What you are asked to do:
Transcribe, word for word and with nothing extra, the line containing "Viewport: 924px width, 1288px height." and each line that comes after it in the entries.

Entries shown:
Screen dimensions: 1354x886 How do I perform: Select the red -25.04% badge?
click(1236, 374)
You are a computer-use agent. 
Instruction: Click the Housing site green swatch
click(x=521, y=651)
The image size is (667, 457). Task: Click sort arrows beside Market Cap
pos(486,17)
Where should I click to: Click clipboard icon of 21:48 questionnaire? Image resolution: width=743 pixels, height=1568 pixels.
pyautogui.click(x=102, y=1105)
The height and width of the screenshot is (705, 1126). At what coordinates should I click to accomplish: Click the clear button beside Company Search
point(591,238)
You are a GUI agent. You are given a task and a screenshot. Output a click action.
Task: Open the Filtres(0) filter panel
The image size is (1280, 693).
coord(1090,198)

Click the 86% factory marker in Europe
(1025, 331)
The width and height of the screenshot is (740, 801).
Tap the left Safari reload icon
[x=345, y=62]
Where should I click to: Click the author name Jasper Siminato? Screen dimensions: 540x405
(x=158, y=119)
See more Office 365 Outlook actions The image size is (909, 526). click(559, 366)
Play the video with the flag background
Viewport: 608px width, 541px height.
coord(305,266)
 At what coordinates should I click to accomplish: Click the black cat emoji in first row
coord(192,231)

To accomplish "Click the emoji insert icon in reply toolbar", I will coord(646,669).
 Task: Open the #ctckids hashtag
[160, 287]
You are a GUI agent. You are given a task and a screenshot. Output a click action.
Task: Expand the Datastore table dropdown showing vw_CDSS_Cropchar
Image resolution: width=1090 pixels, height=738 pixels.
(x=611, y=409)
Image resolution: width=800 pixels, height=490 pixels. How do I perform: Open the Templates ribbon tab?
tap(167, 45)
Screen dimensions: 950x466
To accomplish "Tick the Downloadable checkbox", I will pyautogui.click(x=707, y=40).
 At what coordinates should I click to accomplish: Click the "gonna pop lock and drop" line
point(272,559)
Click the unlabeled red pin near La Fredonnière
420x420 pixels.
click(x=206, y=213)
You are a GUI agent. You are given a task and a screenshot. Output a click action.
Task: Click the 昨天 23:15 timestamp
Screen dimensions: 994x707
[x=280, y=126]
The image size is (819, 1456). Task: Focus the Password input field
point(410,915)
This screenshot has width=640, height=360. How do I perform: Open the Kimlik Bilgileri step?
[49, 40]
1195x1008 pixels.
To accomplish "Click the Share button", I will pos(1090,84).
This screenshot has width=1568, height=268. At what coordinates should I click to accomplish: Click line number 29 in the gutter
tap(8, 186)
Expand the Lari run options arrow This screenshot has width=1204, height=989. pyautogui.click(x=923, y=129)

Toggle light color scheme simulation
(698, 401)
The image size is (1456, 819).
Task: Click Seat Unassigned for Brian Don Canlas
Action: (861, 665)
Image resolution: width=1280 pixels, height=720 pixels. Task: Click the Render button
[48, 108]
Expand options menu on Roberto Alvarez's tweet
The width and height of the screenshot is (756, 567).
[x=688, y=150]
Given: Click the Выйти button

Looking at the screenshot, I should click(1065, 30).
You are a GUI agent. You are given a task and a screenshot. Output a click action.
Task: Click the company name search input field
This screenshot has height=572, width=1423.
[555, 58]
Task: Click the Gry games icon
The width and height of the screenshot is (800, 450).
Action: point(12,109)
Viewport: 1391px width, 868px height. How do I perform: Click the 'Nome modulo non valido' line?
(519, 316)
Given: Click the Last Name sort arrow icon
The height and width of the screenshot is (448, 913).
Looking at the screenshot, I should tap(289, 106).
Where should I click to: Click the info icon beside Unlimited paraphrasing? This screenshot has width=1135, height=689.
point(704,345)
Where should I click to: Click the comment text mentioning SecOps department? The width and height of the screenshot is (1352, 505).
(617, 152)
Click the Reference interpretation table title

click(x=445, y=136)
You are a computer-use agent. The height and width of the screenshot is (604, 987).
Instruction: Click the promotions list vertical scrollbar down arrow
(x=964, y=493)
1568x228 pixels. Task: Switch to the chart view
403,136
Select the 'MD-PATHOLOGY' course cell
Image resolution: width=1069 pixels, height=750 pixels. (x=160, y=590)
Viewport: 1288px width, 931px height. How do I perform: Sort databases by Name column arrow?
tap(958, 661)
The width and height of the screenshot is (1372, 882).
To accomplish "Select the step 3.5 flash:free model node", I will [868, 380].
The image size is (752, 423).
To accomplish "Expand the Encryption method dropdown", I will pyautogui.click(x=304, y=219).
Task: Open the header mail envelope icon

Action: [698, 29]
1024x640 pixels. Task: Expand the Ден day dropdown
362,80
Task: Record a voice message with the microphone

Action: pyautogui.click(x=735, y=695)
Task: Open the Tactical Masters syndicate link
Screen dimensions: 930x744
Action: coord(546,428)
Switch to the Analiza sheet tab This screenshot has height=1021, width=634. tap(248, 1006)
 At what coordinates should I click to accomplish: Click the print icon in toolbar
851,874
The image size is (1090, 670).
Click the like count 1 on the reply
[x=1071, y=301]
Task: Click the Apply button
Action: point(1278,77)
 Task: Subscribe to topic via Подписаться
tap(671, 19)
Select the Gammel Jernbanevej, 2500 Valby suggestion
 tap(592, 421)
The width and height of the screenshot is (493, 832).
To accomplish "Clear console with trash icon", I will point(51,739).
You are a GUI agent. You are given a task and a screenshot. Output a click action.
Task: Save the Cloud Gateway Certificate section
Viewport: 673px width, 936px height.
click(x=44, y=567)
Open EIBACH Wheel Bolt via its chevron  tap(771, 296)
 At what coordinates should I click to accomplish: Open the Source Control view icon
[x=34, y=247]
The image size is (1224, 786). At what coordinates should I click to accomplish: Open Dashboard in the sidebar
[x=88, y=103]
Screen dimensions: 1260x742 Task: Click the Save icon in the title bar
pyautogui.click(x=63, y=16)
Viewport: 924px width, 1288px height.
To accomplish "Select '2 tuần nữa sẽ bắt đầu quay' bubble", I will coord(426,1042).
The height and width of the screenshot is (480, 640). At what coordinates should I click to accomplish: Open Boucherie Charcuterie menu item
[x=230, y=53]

Written reply:
Viewport: 924px width, 1288px height.
To accomplish "Select '2 tuần nữa sẽ bắt đầu quay' bubble", I will coord(426,1042).
The height and width of the screenshot is (480, 640). At what coordinates should I click to accomplish: Open Boucherie Charcuterie menu item
[x=230, y=53]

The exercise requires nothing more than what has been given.